Hi Forum... I started the last phase of a truck "makeover" last weekend where I'm now working on aero mods. Before I go there, let me fill in the blanks with a quick overview of what I've done so far.

Truck: 2005 Ram QCSB
Mods:
  • Removed leveling kit so its at stock height now
  • Swapped in light weight OEM wheels weighing 21# ea (was 30 for outgoing wheel)
  • Swapped OEM fan setup for custom e-fans

MPG tank to tank before was low 19's, now high 21's and if I can keep my foot out of it, over 22.

Whats left:
  • Aluminum driveshaft
  • Aero mods



Previously I'd installed a 2nd air dam behind the OEM one. This one was custom made and nothing special, 5" landscape edging and thick banding mounted under the swaybar. I previously had no idea if it did anything or not, I just copied what Ford did with their older F150's. Earlier this year I made a V2.0 of the air dam, made it and mounted it at work. Drove it home and immediately felt like the truck felt "heavier". I set out to data log a route on the hiway that at the time was 18mi one way over varied terrain @ 60mph letting CC do the work. I ran 3 tests, no 2nd airdam, V1.0 & then V2.0. V1.0 proved to show the best result (looked at the calc load values mapped over the test route). I did not do ABA testing on it as its difficult to get traffic conditions good enough to get that testing done.

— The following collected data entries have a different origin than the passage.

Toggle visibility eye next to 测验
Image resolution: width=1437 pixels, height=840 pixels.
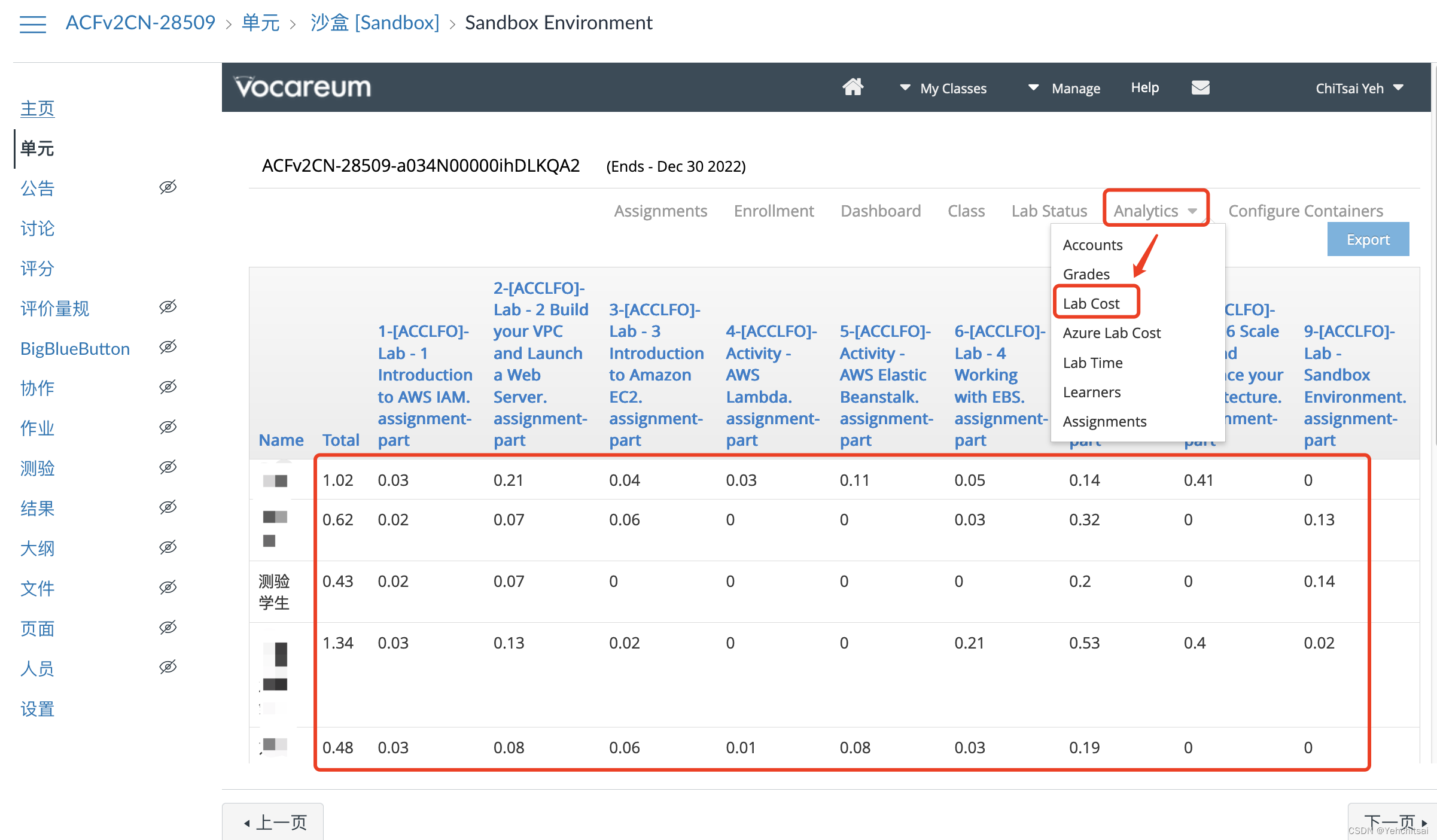coord(168,467)
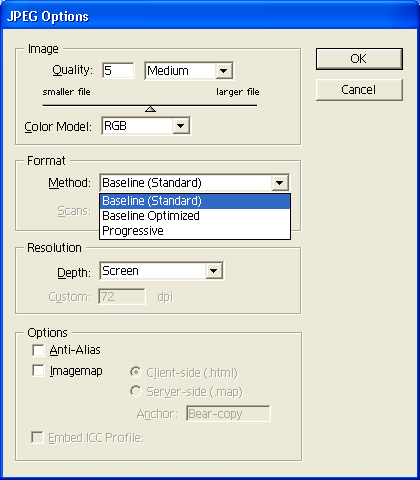Toggle the Imagemap checkbox
The height and width of the screenshot is (480, 420).
[38, 371]
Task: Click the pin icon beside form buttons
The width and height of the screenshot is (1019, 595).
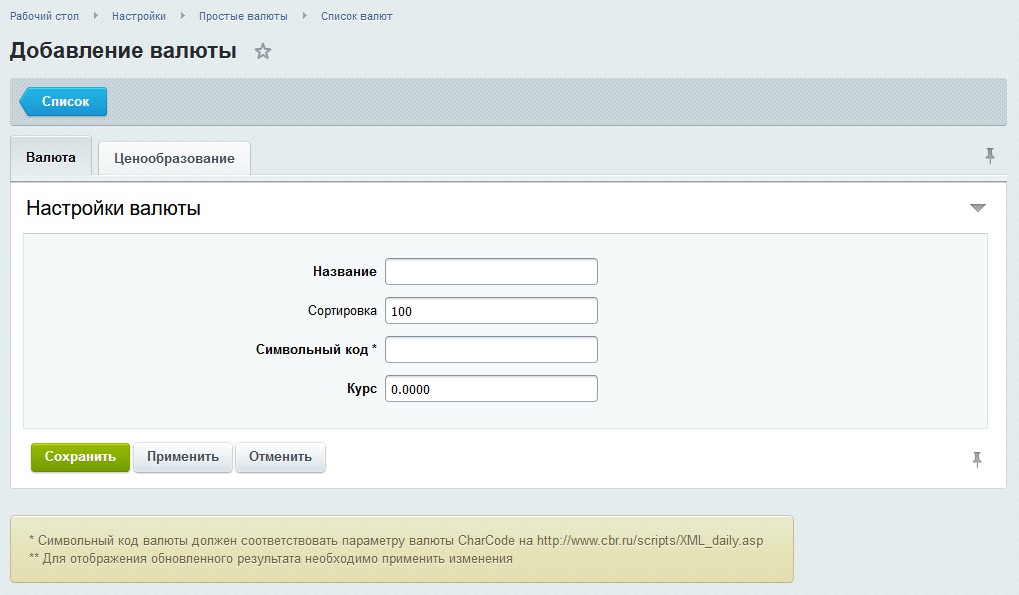Action: tap(977, 460)
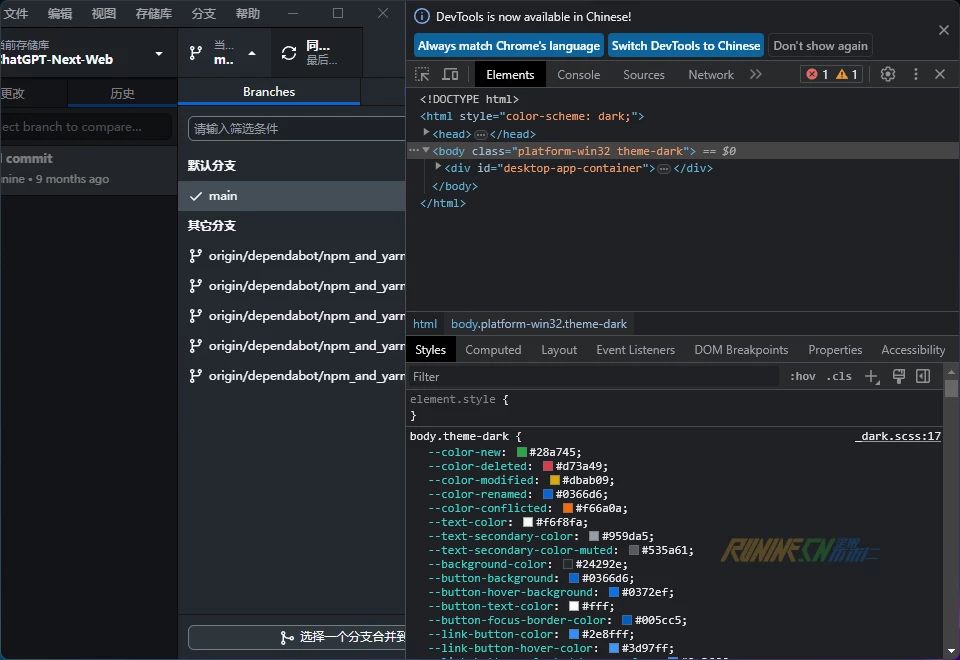This screenshot has height=660, width=960.
Task: Click the styles Filter input field
Action: coord(593,377)
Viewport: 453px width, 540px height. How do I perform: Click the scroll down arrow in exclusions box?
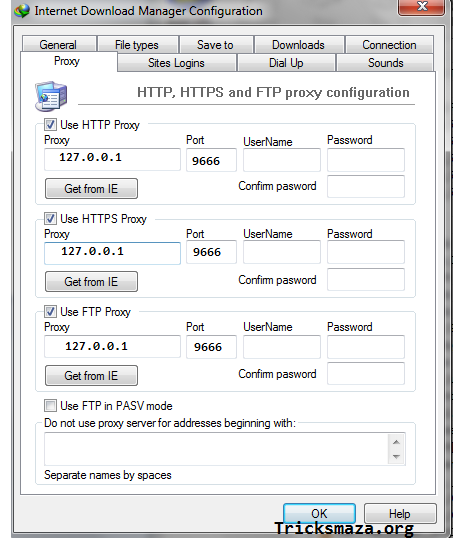[x=396, y=457]
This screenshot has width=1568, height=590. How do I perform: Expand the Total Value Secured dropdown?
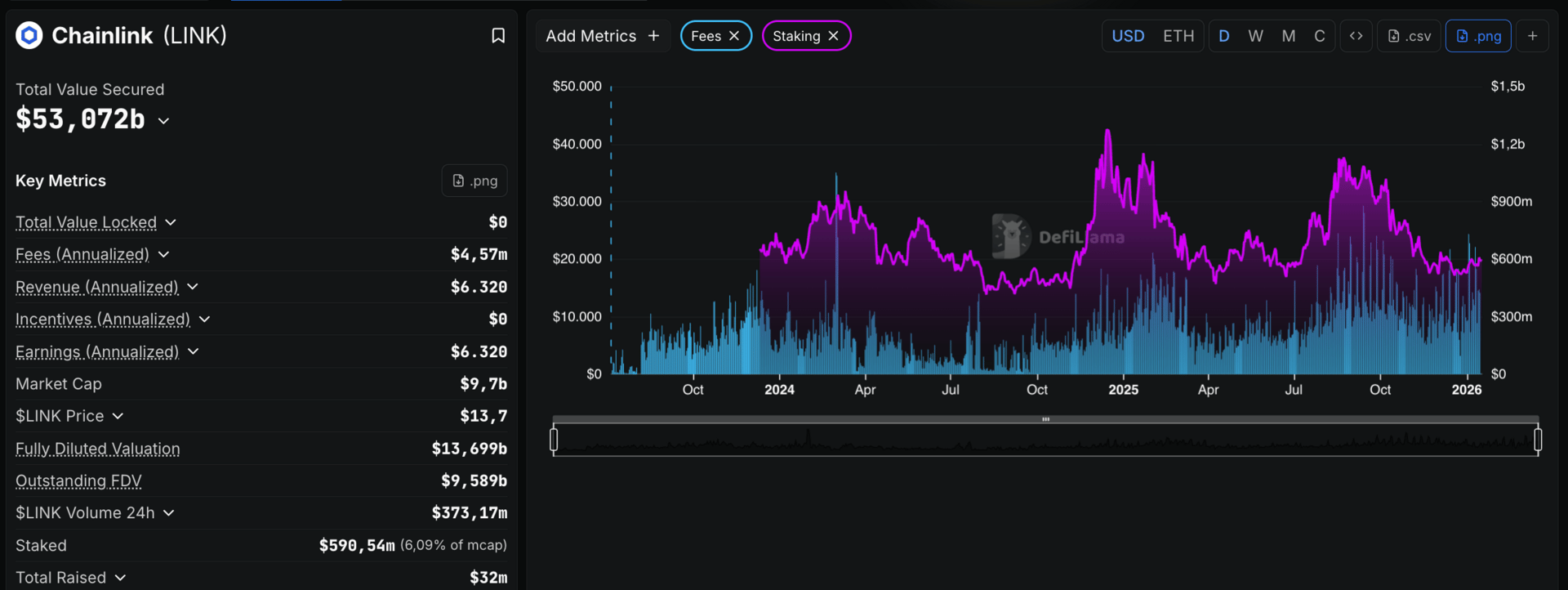click(x=163, y=121)
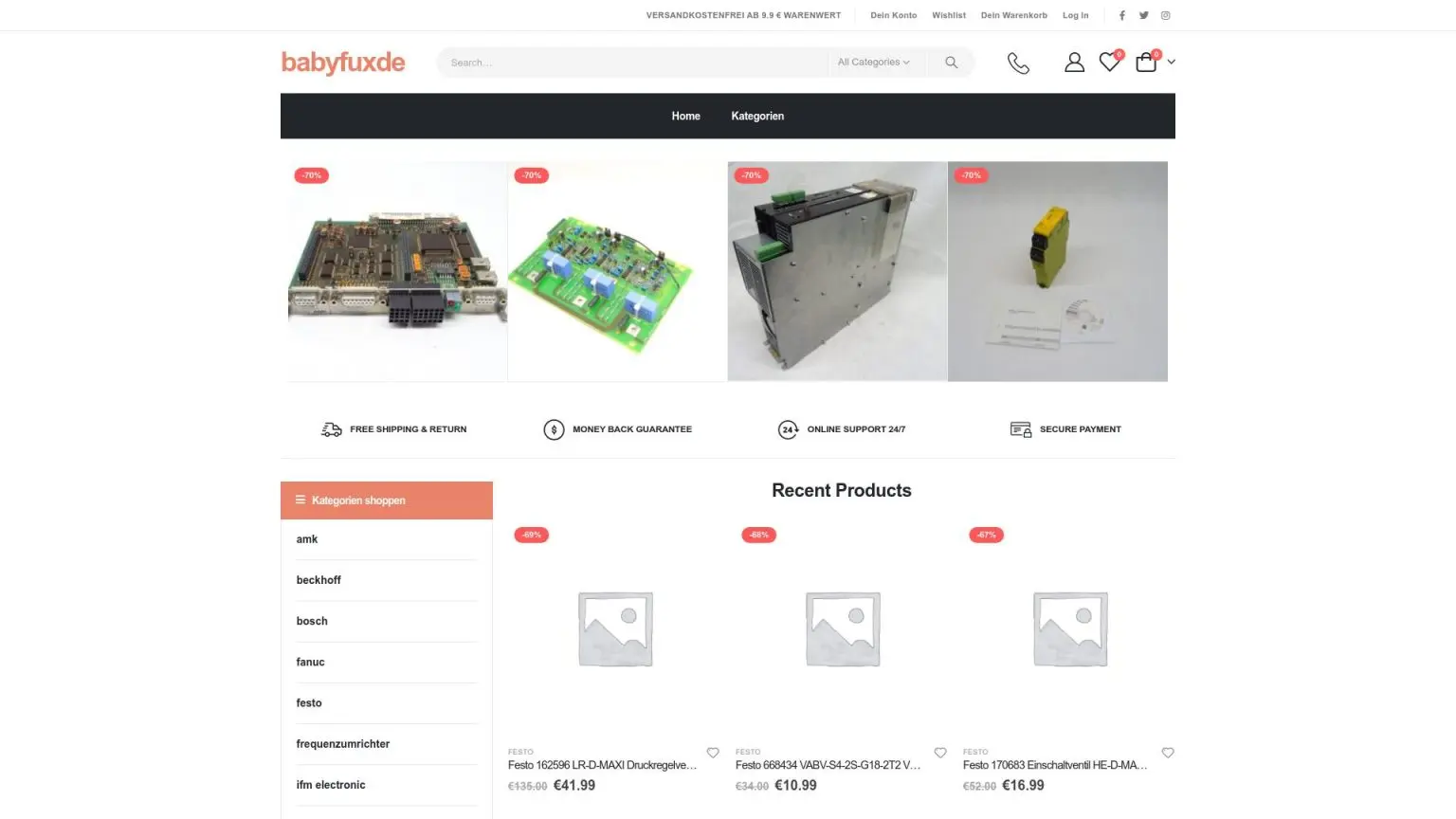Expand the All Categories dropdown
This screenshot has width=1456, height=819.
[x=873, y=63]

Saturday I started implementing some of the mods I wanted to throw at it and wanted to get some feedback from the experts here.

Aero mod plan part 1:
Upper front grille block, Took plastic sheet and fit it into the upper grill (2 sides) and zip tied it to the grill from behind. This was in an effort to get the airflow over the hood vs under it. May get a thin sheet of Kydex and mold it to the grill insert so it can be easily attached from the outside.

Wheel well vents, went to home depot and found an attic vent that has 3 sections plus screen behind it. Cut it up and installed them in the back side and upper part of the wheel liner.

Rear spats, followed Chevy's example for rear wheel spats/air dams in front of the rear wheels and made some for the ram. I did not like how the install looked and this version will be temporary.


Impressions: probably a placebo effect but it seems to coast better on "flatter" hills, meaning, where I would loose too much speed before on the same hills, now I can get away with coasting down them at 55~65 mph. Passing semi's, there is no more movement from my truck when passing thru a semi's wake. Seems rock solid now. I can only guess that the flow over the hood is creating a tad bit more downforce.


Aero mod plan part 2:
I want to get a large sheet of kydex and make a partial belly pan under the front cooling stack. Basically from the OEM air dam back to the existing 2nd air dam (would be removed and integrated into the belly pan). My goal here is to control the airflow downwards in an attempt to push it below the axle. Entry angles need to remain good for off roading so a taller front air dam is out. Before I get to this point though I need to understand why V2.0 of the 2nd air dam generated more drag which means I'll have to go back and mod it into V3.0 and retest with the 3 configs like I did the 1st time.

I wanted to attempt a tire air curtain similar to what was done on the ford f150's. I dont have a solid plan for it yet but have some ideas. One of which is to harvest air off the front belly pan via naca duct and route that airflow up to the fender to feed the air curtain. In looking at my wheel/tire placement though I'm not sure this would be effective as they come right out to the edge of the fender.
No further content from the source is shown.